Pop culture obsessives writing for the pop culture obsessed.
Pop culture obsessives writing for the pop culture obsessed.

Everybody Has A Plan

Illustration for article titled Everybody Has A Plan

Only Viggo Mortensen’s most rabid fans, and maybe people who stumbled onto his Wikipedia page while really bored, are likely aware that the actor spent much of his childhood living in Argentina, where he became fluent in Spanish. That explains his unlikely presence in the Argentine thriller Everybody Has A Plan, in which he plays the most lackluster pair of identical twins the movies have ever conceived. No matter how stupid or unimaginative an identical-twin story may be, it usually at least provides the lead actor with ample opportunity to demonstrate his range. Here, Mortensen (who also produced) makes both of his characters as one-dimensionally brooding as possible, which may be more realistic—they are “the same person,” after all—but doesn’t exactly set pulses racing as this low-octane tale idles away two hours.

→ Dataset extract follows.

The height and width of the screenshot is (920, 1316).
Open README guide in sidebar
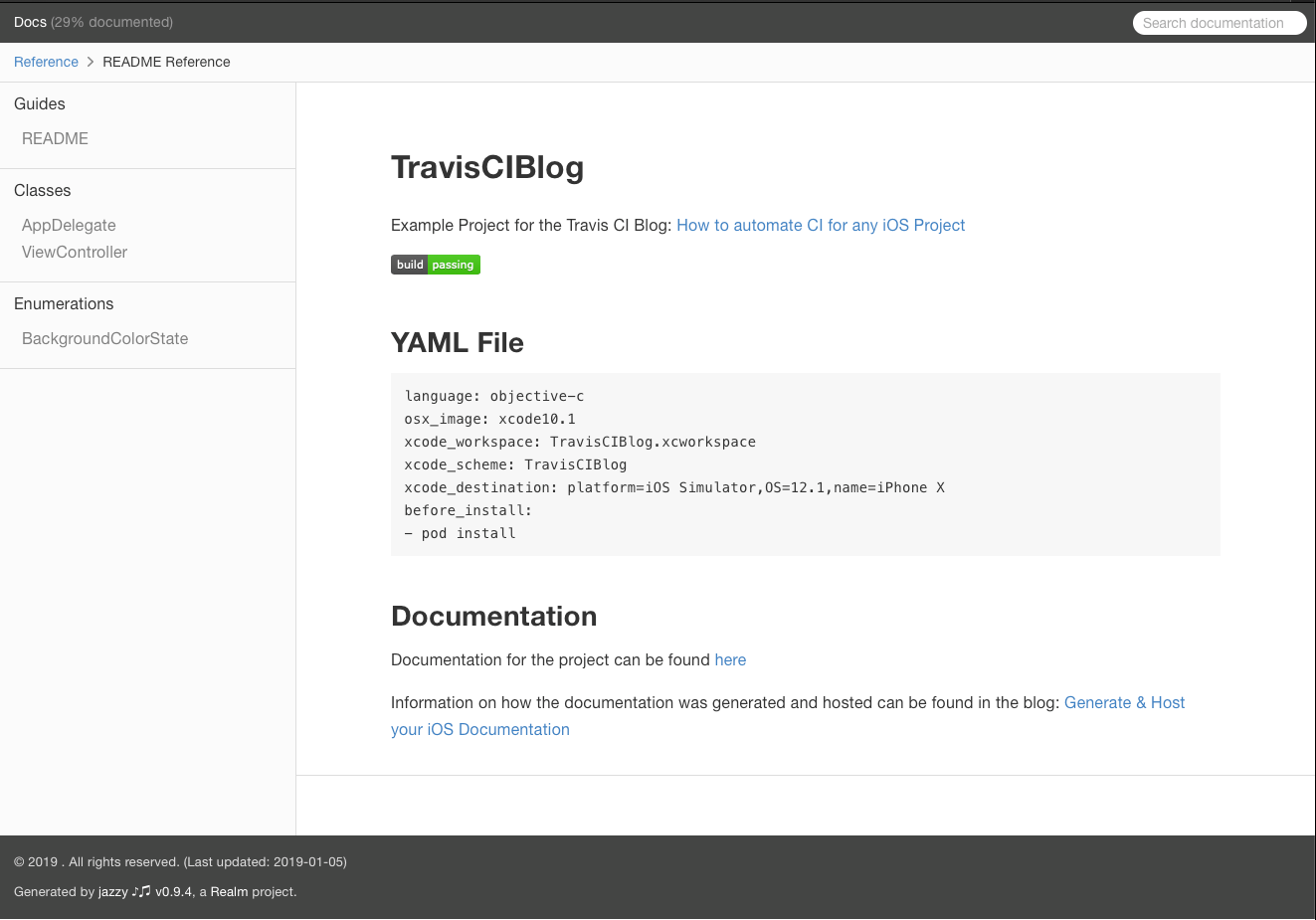(55, 138)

It’s not as if Agustín (Mortensen) and Pedro (Mortensen again!) have followed similar paths in life. The former, married and planning to adopt a child, lives on the mainland, where he has a medical practice; the latter, who’s returned to the tiny island where they both grew up, ostensibly works as a beekeeper but makes most of his cash as the muscle in a kidnapping outfit. When Pedro, who’s sick enough to be coughing up blood on a regular basis, visits the unhappy Agustín, who wants out of his marriage and his sterile adult life, a shocking development finds Agustín usurping Pedro’s identity and heading back to the island, unaware of how deeply his brother is involved in criminal activity, including a recent murder. And Pedro’s evil partner (Daniel Fanego), who’s known the twins since childhood, isn’t fooled for a second.

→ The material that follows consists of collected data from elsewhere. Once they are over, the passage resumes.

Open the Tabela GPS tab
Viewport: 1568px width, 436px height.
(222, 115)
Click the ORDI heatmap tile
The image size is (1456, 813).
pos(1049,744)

That’s more than enough intrigue to fuel a tense, devious thriller, but first-time writer-director Ana Piterbarg does virtually nothing with the scenario apart from present it. “What are you going to do?” Agustín fearfully asks his wife (Soledad Villamil) early on, after she goes to see Pedro and immediately recognizes who’s actually wearing those scruffy workman’s clothes; her answer should have been, “I’m going to disappear from the movie now, never to be seen or even mentioned in passing again.” Agustín-as-Pedro’s interactions with the pretty young woman (Sofía Gala) who helps with Pedro’s bees is likewise fraught with absolutely nothing, even after she finds photographic evidence of the other twin’s existence. Apart from the novelty of seeing Mortensen act in Spanish, there’s virtually nothing of interest, and even he does little more than confirm that a performance can be monosyllabic in any language.